Anda el personal revuelto porque un líder comunista-especie protegida en una España en permanente huelga revolucionaria-se ha referido a una alta funcionaria andaluza como la de las tetas gordas: cuestión baladí para la que se avecina con esta sureña reedición del Frente Popular que nos deja la blandenguería pepera del señorito Arenas. Desde los medios de la derecha, los mismos que marcan a Mariano un camino que éste desprecia, se pone el grito en el cielo y se denuncia el silencio de una progresía que calla y mira para otro lado ante tamaña demostración-aseguran-de machismo.

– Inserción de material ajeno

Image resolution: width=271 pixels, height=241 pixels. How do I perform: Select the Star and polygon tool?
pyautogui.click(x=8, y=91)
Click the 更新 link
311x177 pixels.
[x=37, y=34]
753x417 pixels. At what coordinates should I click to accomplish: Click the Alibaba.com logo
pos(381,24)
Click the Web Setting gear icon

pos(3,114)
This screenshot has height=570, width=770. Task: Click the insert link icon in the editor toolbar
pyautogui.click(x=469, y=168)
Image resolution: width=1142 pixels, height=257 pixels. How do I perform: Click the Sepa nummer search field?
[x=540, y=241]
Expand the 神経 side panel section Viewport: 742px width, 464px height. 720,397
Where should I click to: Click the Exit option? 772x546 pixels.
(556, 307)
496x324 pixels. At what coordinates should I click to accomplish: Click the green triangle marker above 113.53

Bajo el manto de la corrección política, la estupidez intelectual y las buenas costumbres de una educación para la ciudadanía que se imparte en cada telediario, se ha llegado a una ficción, la que consiste en esperar y desear con ahínco que en una reunión de hombres se hable de Nietzsche, o de los valores constitucionales que cocina el ministro Wert para generaciones venideras, en lugar de hacerlo sobre fútbol, culos y tetas. Estúpido voluntarismo que demuestra una vez más la certeza del aforismo marxista, de Groucho, aplicado a los españoles: partiendo de la nada hemos alcanzado las más altas cotas de miseria.
Pero de la anécdota pasamos a la categoría, y de manera ingenua ya tenemos planteado un debate sobre la doble vara y la hipocresía de la izquierda cuando de ella se espera la censura de conductas poco gratificantes entre sus filas, desconociendo que esa doble vara, nada nuevo bajo el sol, es la del Almudena Grandes y su bandera republicana sobre el canalillo de unas tetas gordas y sus chistes sobre monjas violadas por milicianos, sus deseos de fusilar periodistas al amanecer y las vomitonas de odio contra todo aquello que huela a derecha. No han condenado la gran matanza del socialismo real y queremos que condenen a un fulano, comunista de verdad, que tomando unas cervezas hace un comentario-dicen- machista. Doble vara, en fin, es Llamazares y su condena implacable de los mercados mientras guarda los ahorros de una vida ociosa en un fondo de inversión.